» Written instruction
Rewrite the following material as a numbered list, leaving out any blank lines.

» Data in this exercise
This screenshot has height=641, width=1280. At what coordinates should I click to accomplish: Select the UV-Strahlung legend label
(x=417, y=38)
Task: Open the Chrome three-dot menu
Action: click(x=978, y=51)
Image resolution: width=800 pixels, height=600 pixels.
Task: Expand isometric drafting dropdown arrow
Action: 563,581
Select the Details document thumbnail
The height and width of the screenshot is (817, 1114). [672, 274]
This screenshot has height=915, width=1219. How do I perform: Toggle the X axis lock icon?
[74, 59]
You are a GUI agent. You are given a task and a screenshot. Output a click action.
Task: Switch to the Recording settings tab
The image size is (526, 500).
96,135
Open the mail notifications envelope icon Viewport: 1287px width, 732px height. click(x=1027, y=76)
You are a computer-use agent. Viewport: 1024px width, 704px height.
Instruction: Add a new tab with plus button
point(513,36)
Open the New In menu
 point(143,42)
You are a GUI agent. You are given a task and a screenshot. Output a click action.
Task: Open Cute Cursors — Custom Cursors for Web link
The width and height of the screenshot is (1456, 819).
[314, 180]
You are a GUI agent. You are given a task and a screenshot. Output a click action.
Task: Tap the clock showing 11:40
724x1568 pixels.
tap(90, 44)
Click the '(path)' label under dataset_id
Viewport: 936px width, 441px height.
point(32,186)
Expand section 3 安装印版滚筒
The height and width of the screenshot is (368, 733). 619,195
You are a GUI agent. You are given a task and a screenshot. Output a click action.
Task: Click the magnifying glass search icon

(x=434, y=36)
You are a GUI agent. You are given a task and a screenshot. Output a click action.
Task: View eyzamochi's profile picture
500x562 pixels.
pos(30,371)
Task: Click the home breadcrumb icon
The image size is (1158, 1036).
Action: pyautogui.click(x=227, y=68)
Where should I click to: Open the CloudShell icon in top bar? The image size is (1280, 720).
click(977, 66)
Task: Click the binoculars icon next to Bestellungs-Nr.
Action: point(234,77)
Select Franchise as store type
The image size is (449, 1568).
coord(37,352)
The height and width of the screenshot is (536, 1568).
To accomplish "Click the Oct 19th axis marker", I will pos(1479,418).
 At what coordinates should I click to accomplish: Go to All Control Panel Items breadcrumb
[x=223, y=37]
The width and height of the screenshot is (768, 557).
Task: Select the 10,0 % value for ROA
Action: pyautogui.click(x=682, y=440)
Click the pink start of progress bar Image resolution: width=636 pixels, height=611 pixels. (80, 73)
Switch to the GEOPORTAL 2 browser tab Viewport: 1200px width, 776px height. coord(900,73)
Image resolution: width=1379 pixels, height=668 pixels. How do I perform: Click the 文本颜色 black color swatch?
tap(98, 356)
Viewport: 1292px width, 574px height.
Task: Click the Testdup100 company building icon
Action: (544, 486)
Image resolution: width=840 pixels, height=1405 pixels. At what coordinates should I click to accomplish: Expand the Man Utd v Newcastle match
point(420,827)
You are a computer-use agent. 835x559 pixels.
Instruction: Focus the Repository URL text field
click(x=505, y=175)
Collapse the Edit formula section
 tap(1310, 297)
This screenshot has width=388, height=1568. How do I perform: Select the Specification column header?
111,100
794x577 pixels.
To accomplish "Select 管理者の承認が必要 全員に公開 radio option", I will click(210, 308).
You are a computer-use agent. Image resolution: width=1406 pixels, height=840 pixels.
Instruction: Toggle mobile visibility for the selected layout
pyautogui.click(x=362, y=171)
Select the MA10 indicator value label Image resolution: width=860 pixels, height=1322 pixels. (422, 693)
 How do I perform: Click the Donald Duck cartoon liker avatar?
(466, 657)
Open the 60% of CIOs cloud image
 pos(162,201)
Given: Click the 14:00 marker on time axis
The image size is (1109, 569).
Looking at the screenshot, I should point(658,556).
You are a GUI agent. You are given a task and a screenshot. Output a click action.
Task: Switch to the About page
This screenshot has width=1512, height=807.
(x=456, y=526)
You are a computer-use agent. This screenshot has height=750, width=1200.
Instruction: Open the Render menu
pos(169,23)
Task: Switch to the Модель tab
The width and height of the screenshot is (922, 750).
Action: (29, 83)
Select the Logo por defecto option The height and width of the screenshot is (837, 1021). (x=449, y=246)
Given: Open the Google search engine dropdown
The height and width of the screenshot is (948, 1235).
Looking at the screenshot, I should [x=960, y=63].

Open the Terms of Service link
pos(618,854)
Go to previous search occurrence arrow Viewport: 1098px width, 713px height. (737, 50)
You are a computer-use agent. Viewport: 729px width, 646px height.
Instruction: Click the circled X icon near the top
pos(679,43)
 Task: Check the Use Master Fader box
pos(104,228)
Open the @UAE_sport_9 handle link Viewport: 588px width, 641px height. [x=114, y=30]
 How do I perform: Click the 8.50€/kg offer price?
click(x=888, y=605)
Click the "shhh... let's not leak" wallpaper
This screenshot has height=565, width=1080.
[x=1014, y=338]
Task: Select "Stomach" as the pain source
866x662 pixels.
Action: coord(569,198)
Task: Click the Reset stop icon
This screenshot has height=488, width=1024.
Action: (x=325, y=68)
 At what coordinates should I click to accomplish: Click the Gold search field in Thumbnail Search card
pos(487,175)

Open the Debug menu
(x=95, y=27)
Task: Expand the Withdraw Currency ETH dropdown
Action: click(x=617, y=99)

» Exercise solution
1. This screenshot has height=641, width=1280. At what coordinates should I click to accomplish: Select the UV-Strahlung legend label
2. (x=417, y=38)
3. Task: Open the Chrome three-dot menu
4. Action: click(x=978, y=51)
5. Image resolution: width=800 pixels, height=600 pixels.
6. Task: Expand isometric drafting dropdown arrow
7. Action: 563,581
8. Select the Details document thumbnail
9. The height and width of the screenshot is (817, 1114). [672, 274]
10. This screenshot has height=915, width=1219. How do I perform: Toggle the X axis lock icon?
11. [74, 59]
12. You are a GUI agent. You are given a task and a screenshot. Output a click action.
13. Task: Switch to the Recording settings tab
14. The image size is (526, 500).
15. 96,135
16. Open the mail notifications envelope icon Viewport: 1287px width, 732px height. click(x=1027, y=76)
17. You are a computer-use agent. Viewport: 1024px width, 704px height.
18. Instruction: Add a new tab with plus button
19. point(513,36)
20. Open the New In menu
21.  point(143,42)
22. You are a GUI agent. You are given a task and a screenshot. Output a click action.
23. Task: Open Cute Cursors — Custom Cursors for Web link
24. The width and height of the screenshot is (1456, 819).
25. [314, 180]
26. You are a GUI agent. You are given a task and a screenshot. Output a click action.
27. Task: Tap the clock showing 11:40
28. 724x1568 pixels.
29. tap(90, 44)
30. Click the '(path)' label under dataset_id
31. Viewport: 936px width, 441px height.
32. point(32,186)
33. Expand section 3 安装印版滚筒
34. The height and width of the screenshot is (368, 733). 619,195
35. You are a GUI agent. You are given a task and a screenshot. Output a click action.
36. Task: Click the magnifying glass search icon
37. (x=434, y=36)
38. You are a GUI agent. You are given a task and a screenshot. Output a click action.
39. Task: View eyzamochi's profile picture
40. 500x562 pixels.
41. pos(30,371)
42. Task: Click the home breadcrumb icon
43. The image size is (1158, 1036).
44. Action: pyautogui.click(x=227, y=68)
45. Where should I click to: Open the CloudShell icon in top bar? The image size is (1280, 720).
46. click(977, 66)
47. Task: Click the binoculars icon next to Bestellungs-Nr.
48. Action: point(234,77)
49. Select Franchise as store type
50. The image size is (449, 1568).
51. coord(37,352)
52. The height and width of the screenshot is (536, 1568).
53. To accomplish "Click the Oct 19th axis marker", I will pos(1479,418).
54.  At what coordinates should I click to accomplish: Go to All Control Panel Items breadcrumb
55. [x=223, y=37]
56. The width and height of the screenshot is (768, 557).
57. Task: Select the 10,0 % value for ROA
58. Action: pyautogui.click(x=682, y=440)
59. Click the pink start of progress bar Image resolution: width=636 pixels, height=611 pixels. (80, 73)
60. Switch to the GEOPORTAL 2 browser tab Viewport: 1200px width, 776px height. coord(900,73)
61. Image resolution: width=1379 pixels, height=668 pixels. How do I perform: Click the 文本颜色 black color swatch?
62. tap(98, 356)
63. Viewport: 1292px width, 574px height.
64. Task: Click the Testdup100 company building icon
65. Action: (544, 486)
66. Image resolution: width=840 pixels, height=1405 pixels. At what coordinates should I click to accomplish: Expand the Man Utd v Newcastle match
67. point(420,827)
68. You are a computer-use agent. 835x559 pixels.
69. Instruction: Focus the Repository URL text field
70. click(x=505, y=175)
71. Collapse the Edit formula section
72.  tap(1310, 297)
73. This screenshot has width=388, height=1568. How do I perform: Select the Specification column header?
74. 111,100
75. 794x577 pixels.
76. To accomplish "Select 管理者の承認が必要 全員に公開 radio option", I will click(210, 308).
77. You are a computer-use agent. Image resolution: width=1406 pixels, height=840 pixels.
78. Instruction: Toggle mobile visibility for the selected layout
79. pyautogui.click(x=362, y=171)
80. Select the MA10 indicator value label Image resolution: width=860 pixels, height=1322 pixels. (422, 693)
81.  How do I perform: Click the Donald Duck cartoon liker avatar?
82. (466, 657)
83. Open the 60% of CIOs cloud image
84.  pos(162,201)
85. Given: Click the 14:00 marker on time axis
86. The image size is (1109, 569).
87. Looking at the screenshot, I should point(658,556).
88. You are a GUI agent. You are given a task and a screenshot. Output a click action.
89. Task: Switch to the About page
90. This screenshot has width=1512, height=807.
91. (x=456, y=526)
92. You are a computer-use agent. This screenshot has height=750, width=1200.
93. Instruction: Open the Render menu
94. pos(169,23)
95. Task: Switch to the Модель tab
96. The width and height of the screenshot is (922, 750).
97. Action: (29, 83)
98. Select the Logo por defecto option The height and width of the screenshot is (837, 1021). (x=449, y=246)
99. Given: Open the Google search engine dropdown
100. The height and width of the screenshot is (948, 1235).
101. Looking at the screenshot, I should [x=960, y=63].
102. Open the Terms of Service link
103. pos(618,854)
104. Go to previous search occurrence arrow Viewport: 1098px width, 713px height. (737, 50)
105. You are a computer-use agent. Viewport: 729px width, 646px height.
106. Instruction: Click the circled X icon near the top
107. pos(679,43)
108.  Task: Check the Use Master Fader box
109. pos(104,228)
110. Open the @UAE_sport_9 handle link Viewport: 588px width, 641px height. [x=114, y=30]
111.  How do I perform: Click the 8.50€/kg offer price?
112. click(x=888, y=605)
113. Click the "shhh... let's not leak" wallpaper
114. This screenshot has height=565, width=1080.
115. [x=1014, y=338]
116. Task: Select "Stomach" as the pain source
117. 866x662 pixels.
118. Action: coord(569,198)
119. Task: Click the Reset stop icon
120. This screenshot has height=488, width=1024.
121. Action: (x=325, y=68)
122.  At what coordinates should I click to accomplish: Click the Gold search field in Thumbnail Search card
123. pos(487,175)
124. Open the Debug menu
125. (x=95, y=27)
126. Task: Expand the Withdraw Currency ETH dropdown
127. Action: click(x=617, y=99)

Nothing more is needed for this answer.